## AIM OF THE TASK
Take the lines below beginning at the line that has "Task: Click the community/people" and stopping after the line that has "Open the dark purple shadow color swatch", and print them exactly as they are, with no other lines.

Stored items

────────────────────────────────────────

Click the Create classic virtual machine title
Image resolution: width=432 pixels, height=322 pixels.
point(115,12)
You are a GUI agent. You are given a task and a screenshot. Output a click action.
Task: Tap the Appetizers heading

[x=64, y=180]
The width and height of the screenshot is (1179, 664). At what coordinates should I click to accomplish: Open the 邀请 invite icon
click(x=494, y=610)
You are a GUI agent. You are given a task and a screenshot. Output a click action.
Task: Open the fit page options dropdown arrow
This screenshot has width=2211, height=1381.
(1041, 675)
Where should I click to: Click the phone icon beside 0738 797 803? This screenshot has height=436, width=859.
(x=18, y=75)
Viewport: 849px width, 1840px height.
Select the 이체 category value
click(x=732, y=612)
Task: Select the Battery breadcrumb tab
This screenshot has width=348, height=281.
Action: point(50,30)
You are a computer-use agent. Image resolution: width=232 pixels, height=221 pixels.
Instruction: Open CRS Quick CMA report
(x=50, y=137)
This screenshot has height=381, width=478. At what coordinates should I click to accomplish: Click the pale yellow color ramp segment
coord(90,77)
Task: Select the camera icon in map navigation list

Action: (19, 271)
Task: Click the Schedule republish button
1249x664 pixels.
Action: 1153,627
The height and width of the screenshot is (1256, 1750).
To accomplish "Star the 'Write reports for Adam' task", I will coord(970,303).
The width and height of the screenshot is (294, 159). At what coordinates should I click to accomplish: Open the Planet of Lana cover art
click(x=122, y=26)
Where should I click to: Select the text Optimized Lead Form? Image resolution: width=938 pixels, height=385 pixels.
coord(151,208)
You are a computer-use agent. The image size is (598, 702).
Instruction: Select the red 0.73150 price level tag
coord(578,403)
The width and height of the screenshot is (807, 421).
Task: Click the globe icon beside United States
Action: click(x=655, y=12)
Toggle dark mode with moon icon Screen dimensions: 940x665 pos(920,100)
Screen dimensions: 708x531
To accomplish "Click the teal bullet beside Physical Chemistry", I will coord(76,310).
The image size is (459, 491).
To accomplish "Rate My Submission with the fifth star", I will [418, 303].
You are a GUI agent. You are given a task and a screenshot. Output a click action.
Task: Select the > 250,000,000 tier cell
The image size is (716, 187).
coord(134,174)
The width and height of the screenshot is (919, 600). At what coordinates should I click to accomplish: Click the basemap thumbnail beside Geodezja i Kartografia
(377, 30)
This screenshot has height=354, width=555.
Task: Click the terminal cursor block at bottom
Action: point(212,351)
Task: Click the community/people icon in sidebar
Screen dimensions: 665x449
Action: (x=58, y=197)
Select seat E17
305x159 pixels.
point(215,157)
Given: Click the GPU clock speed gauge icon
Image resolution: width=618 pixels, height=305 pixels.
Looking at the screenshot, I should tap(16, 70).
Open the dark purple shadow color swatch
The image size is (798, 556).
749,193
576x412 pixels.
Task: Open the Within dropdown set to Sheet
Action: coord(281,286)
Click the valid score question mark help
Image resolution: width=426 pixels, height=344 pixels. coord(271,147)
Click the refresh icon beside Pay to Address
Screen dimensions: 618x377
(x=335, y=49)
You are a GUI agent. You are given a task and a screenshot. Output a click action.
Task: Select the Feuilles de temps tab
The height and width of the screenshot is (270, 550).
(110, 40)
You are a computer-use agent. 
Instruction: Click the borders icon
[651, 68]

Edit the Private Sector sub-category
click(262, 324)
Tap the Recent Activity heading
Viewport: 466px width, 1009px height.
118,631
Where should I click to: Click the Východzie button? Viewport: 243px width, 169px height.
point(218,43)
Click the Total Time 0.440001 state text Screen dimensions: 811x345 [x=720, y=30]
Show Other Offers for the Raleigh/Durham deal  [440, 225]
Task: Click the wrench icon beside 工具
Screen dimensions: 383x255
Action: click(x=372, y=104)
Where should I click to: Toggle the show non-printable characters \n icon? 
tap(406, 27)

────────────────────────────────────────

## RESPONSE BELOW
Task: Click the community/people icon in sidebar
Screen dimensions: 665x449
Action: (x=58, y=197)
Select seat E17
305x159 pixels.
point(215,157)
Given: Click the GPU clock speed gauge icon
Image resolution: width=618 pixels, height=305 pixels.
Looking at the screenshot, I should tap(16, 70).
Open the dark purple shadow color swatch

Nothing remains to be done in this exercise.